Mesmo assim, A Detetive Russa, tem alguns méritos. Especialmente, devido a esta ser uma obra visualmente ousada e ambiciosa que procura transcender os limites tradicionais da banda desenhada. A autora adota uma multiplicidade de estilos gráficos, do expressionismo ao realismo, numa tentativa clara de ilustrar os diferentes estados emocionais e psicológicos das personagens, bem como de marcar as diversas camadas narrativas. Este esforço estético resulta num livro que, por vezes, até é fascinante, com páginas que mais parecem quadros cuidadosamente compostos do que painéis sequenciais convencionais. Essa dinâmica visual, que permite que o leitor seja surpreendido várias vezes ao longo do livro, até me remeteu, com as devidas distâncias, para o Na Cabeça de Sherlock Holmes, de Cyril Lieron e Benoit Dahan, já que ambas as obras nos tentam surpreender em termos visuais para melhor mergulharmos na investigação criminal da narrativa. Mas, claro, A Detetive Russa fica bastante aquém da outra obra que menciono.
Visualmente, contudo, há que reconhecer que Adlam demonstra um domínio técnico singular. Utilizando uma paleta de cores onde imperam os tons azulados, os enquadramentos revelam-se criativos e há um uso inteligente do espaço negativo. Estas escolhas estéticas sustentam parte do fascínio do livro, que convida o leitor a reler certas secções só para apreciar o detalhe gráfico. É uma obra que apela tanto ao olhar como ao intelecto — embora este último possa sair frustrado da experiência.

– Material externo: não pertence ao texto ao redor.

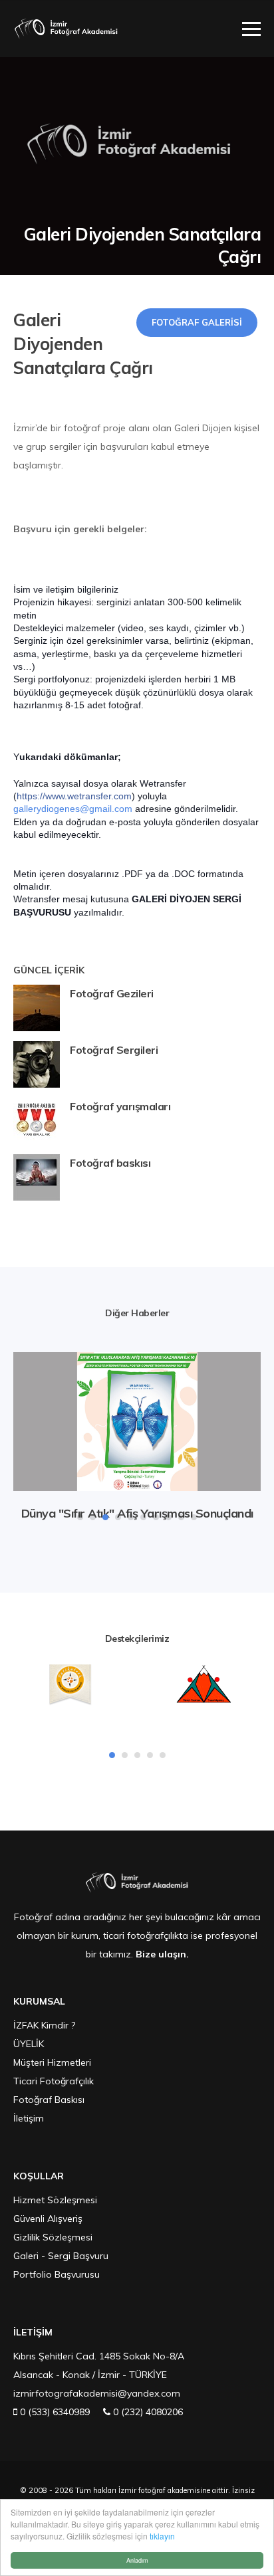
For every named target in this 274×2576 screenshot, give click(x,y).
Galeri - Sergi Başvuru (60, 2256)
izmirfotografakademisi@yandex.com (96, 2393)
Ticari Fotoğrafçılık (53, 2081)
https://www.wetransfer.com (74, 796)
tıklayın (162, 2535)
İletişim (28, 2118)
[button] (80, 1517)
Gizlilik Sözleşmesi (52, 2237)
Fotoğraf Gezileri (112, 993)
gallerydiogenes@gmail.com (72, 808)
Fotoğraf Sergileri (114, 1049)
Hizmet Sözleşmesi (55, 2200)
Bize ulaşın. (162, 1954)
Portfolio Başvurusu (56, 2274)
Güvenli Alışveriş (47, 2219)
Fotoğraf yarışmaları (120, 1106)
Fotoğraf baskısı (110, 1162)
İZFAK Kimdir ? (44, 2025)
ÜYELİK (28, 2044)
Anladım (137, 2560)
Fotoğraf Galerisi (197, 322)
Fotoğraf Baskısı (48, 2100)
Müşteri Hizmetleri (52, 2062)
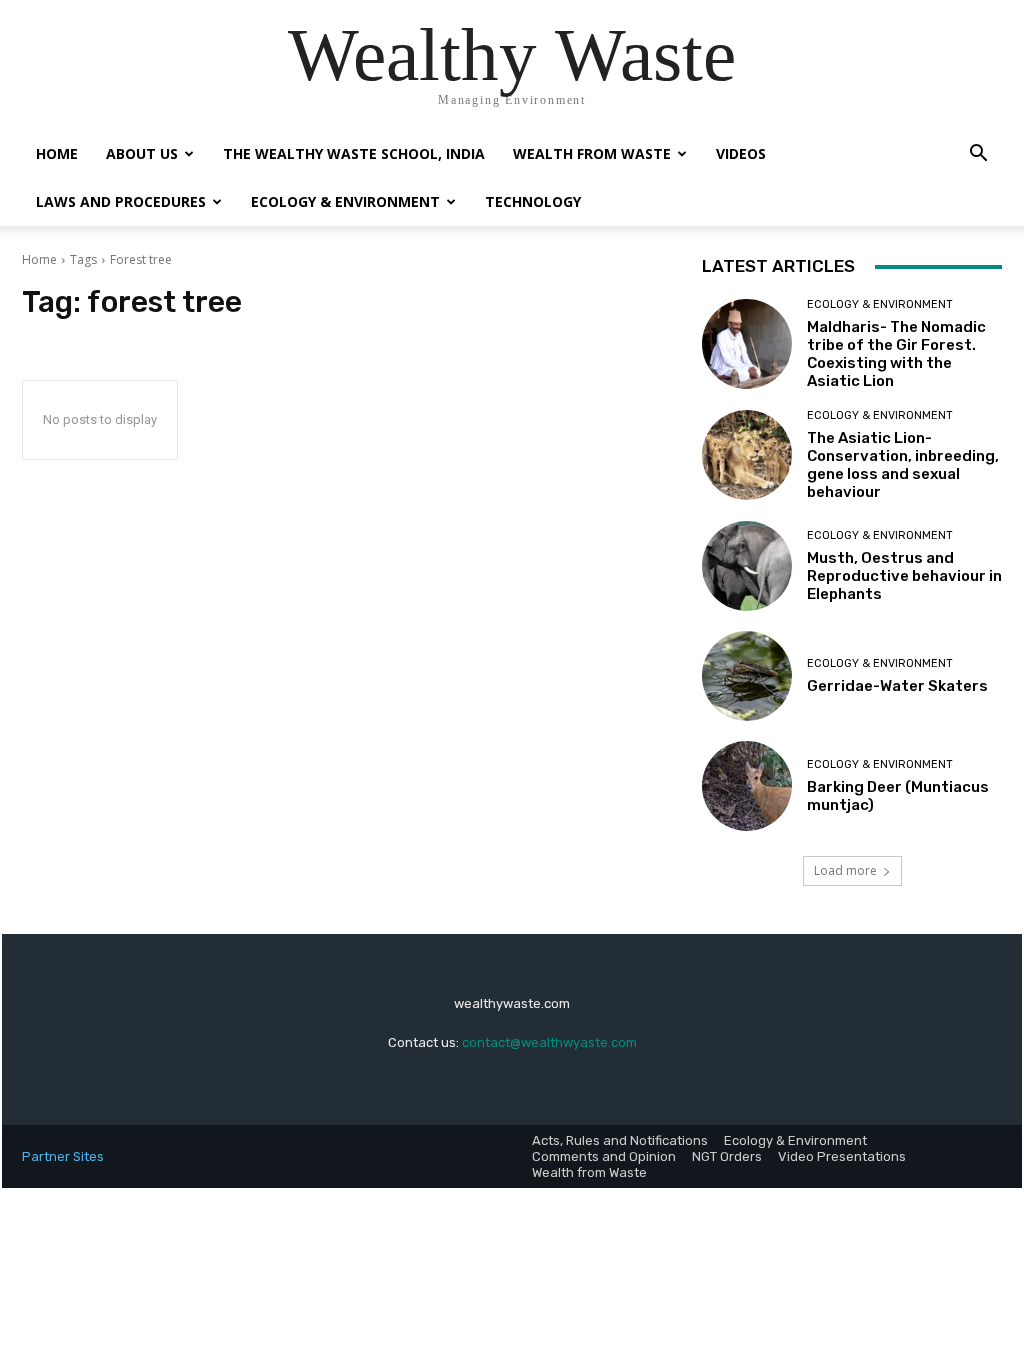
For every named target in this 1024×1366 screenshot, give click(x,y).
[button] (978, 155)
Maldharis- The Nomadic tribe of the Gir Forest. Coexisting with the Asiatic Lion (896, 354)
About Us (142, 153)
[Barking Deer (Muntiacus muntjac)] (747, 786)
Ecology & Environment (345, 201)
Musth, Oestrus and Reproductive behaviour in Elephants (904, 576)
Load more (845, 870)
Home (57, 153)
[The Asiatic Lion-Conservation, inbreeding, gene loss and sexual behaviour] (747, 455)
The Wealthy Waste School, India (354, 153)
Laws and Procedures (121, 201)
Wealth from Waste (592, 153)
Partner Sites (63, 1156)
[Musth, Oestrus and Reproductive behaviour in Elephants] (747, 566)
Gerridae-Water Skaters (897, 686)
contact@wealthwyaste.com (549, 1042)
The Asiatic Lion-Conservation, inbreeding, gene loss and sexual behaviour (903, 465)
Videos (741, 153)
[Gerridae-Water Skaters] (747, 676)
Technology (533, 201)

A estrutura da narrativa, por outro lado, dificulta a imersão. A história é contada através de fragmentos, cartas, relatórios e memórias que nem sempre se articulam de forma fluida. Essa opção estilística, que poderia enriquecer a narrativa se mais bem executada, acaba por gerar desorientação. Em vez de aguçar a curiosidade do leitor, este tipo de construção frequentemente interrompe o fluxo narrativo, exigindo um esforço de reconstrução que nem sempre compensa.
Mesmo o final da obra, longe de oferecer uma conclusão satisfatória, parece sublinhar a ambiguidade geral. O desfecho é aberto, pouco conclusivo, e deixa várias questões por resolver — não como uma estratégia deliberada de provocação intelectual, mas antes como um sintoma de uma narrativa que perdeu o controlo sobre a sua complexidade. Há a sensação de que Adlam quis dizer demasiado e acabou por não dizer o essencial.
Em termos de edição, o livro apresenta um bom trabalho, com capa dura baça, bom papel baço, boa impressão e boa encadernação.
Em suma, trata-se de uma obra esteticamente rica, mas narrativamente desequilibrada. A Detetive Russa é uma experiência visual memorável, porém confusa, cuja ambição artística não encontra eco numa execução narrativa eficaz. Apesar dessas fragilidades, não deixa de ser uma obra com algum interesse, com a sua ousadia estética e o seu desejo de inovar formalmente a merecerem ser dignos de elogio.